Overview of Touché 2022: Argument Retrieval

Overview of Touché 2021: Argument Retrieval

Touché: First Shared Task on Argument Retrieval

1 Introduction

Decision making and opinion formation are routine human tasks that often involve weighing pro and con arguments. Since the Web is full of argumentative texts on almost any topic, in principle, everybody has the chance to acquire knowledge to come to informed decisions or opinions by simply using a search engine. However, large amounts of the easily accessible arguments may be of low quality. For example, they may be irrelevant, contain incoherent logic, provide insufficient support, or use foul language. Such arguments should rather remain “invisible” in search results which implies several retrieval challenges—regardless of whether a query is about socially important topics or “only” about personal decisions. The challenges include assessing an argument’s relevance to a query, deciding what is an argument’s main “gist” in terms of the take-away, and estimating how well an implied stance is justified but also range to finding images that help to illustrate some stance. Still, today’s popular web search engines do not really address these challenges and lack a sophisticated support for searchers in argument retrieval scenarios—a gap we aim to close with the Touché lab.^{Footnote 1}

In the spirit of the two successful Touché labs on argument retrieval at CLEF 2020 and 2021 [6, 7], we propose a third lab edition to again bring together researchers from the fields of information retrieval and natural language processing who work on argumentation. At Touché 2022, we organize the following three shared tasks, the last of which being fully new to this edition:

1.
Argumentative sentence retrieval from a focused collection (crawled from debate portals) to support argumentative conversations on controversial topics.
2.
Argument retrieval from a large collection of text passages to support answering comparative questions in the scenario of personal decision making.
3.
Image retrieval to corroborate and strengthen textual arguments and to provide a quick overview of public opinions on controversial topics.

As part of the previous Touché labs, we evaluated about 130 submissions from 44 teams; the majority submitted their software using the tira.io platform. Many of the submissions improved over the “official” argumentation-agnostic DirichletLM- and BM25-based baselines.
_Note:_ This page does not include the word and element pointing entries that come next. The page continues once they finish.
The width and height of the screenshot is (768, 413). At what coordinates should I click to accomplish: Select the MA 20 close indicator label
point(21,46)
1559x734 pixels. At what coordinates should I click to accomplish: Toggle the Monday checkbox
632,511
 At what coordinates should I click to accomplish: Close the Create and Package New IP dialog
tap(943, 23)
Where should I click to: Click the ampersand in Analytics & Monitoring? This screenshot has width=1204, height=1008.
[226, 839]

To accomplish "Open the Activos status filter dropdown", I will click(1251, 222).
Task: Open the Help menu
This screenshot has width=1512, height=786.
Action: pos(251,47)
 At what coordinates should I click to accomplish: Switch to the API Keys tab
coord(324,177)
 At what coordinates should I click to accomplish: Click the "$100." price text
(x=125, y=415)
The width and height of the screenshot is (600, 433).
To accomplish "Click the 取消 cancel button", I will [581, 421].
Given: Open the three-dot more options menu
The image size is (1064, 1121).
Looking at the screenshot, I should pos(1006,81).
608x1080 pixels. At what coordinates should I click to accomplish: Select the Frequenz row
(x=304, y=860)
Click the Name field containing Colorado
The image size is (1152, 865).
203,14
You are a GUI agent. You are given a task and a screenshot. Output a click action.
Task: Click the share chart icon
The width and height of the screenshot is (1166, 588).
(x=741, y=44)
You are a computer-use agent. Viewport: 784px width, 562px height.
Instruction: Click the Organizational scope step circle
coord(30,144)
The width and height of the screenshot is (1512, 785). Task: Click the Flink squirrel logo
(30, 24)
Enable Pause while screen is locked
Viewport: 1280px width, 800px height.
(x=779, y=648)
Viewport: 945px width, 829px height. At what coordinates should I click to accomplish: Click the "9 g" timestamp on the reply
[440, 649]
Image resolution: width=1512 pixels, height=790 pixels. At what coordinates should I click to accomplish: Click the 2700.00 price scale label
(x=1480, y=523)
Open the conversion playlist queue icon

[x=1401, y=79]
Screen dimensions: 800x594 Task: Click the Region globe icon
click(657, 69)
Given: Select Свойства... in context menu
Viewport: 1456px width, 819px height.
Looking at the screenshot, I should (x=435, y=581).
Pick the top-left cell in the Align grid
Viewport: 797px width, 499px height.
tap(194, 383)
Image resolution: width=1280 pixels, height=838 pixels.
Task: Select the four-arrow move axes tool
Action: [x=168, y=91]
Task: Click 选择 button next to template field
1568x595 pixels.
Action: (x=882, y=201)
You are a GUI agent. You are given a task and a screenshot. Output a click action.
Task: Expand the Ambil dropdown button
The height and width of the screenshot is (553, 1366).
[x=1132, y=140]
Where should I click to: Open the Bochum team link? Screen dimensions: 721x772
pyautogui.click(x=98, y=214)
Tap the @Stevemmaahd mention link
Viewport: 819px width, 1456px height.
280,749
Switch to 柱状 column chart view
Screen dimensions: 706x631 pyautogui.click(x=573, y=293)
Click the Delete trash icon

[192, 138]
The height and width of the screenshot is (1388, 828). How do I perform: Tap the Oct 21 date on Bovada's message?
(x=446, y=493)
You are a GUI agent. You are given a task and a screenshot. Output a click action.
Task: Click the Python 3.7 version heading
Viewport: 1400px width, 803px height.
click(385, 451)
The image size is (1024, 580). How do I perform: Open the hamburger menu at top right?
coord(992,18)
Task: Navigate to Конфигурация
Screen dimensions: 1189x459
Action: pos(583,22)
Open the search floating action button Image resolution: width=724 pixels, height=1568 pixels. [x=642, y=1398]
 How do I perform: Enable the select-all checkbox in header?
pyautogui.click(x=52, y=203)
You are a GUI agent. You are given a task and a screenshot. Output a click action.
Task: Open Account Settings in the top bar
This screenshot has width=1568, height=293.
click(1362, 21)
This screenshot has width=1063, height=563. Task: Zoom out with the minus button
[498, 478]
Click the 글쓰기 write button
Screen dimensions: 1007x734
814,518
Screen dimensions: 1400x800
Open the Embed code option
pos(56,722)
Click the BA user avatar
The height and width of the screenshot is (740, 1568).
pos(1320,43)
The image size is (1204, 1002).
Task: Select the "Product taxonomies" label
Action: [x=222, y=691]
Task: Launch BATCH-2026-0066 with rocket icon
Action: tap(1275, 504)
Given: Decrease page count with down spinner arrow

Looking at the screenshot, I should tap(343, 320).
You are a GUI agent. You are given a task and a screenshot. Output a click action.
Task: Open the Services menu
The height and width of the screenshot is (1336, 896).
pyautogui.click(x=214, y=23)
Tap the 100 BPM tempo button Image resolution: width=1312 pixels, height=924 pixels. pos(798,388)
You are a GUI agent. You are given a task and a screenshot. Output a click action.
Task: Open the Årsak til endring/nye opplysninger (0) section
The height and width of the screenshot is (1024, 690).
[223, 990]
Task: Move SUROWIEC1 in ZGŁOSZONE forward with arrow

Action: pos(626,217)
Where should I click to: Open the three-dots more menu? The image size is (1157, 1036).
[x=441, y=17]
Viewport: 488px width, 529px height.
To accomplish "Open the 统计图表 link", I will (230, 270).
In total, we manually assessed more than 11,000 argumentative texts and web documents for 200 search topics. All topics and judgments are publicly available at https://touche.webis.de.

While the first two Touché editions focused on retrieving complete arguments and documents, the third edition focuses on more refined problems. Three shared tasks explore whether argument retrieval can support decision making and opinion formation more directly by extracting the argumentative gist from documents, by classifying their stance as pro or con towards the issue in question, and by retrieving images that show support or opposition to some stance.

2 Task Definition

In the Touché lab, we follow the classic TREC-style^{Footnote 2} methodology: documents and topics are provided to the participants who then submit their ranked results (up to five runs) for every topic to be judged by human assessors. The third lab edition includes the three complementary tasks already sketched above and further detailed in the following: (1) argument retrieval for controversial questions, (2) argument retrieval for comparative questions, and (3) image retrieval for arguments. The unit of retrieval of our previous tasks were always entire documents, whereas now we focus on the retrieval of relevant argumentative sentences, passages, and images as well as their stance detection.

2.1 Task Description

Task 1: Argument Retrieval for Controversial Questions. Given a controversial topic and a collection of arguments, the task is to retrieve sentence pairs that represent one argument’s gist (e.g., a claim in one sentence and a premise in the other), and to rank these pairs according to their relevance to the topic. The argument collection for Task 1 is the args.me corpus [1]. A pre-processed version of the args.me corpus with each argument split into its constituent sentences is provided and can be indexed easily by the participants.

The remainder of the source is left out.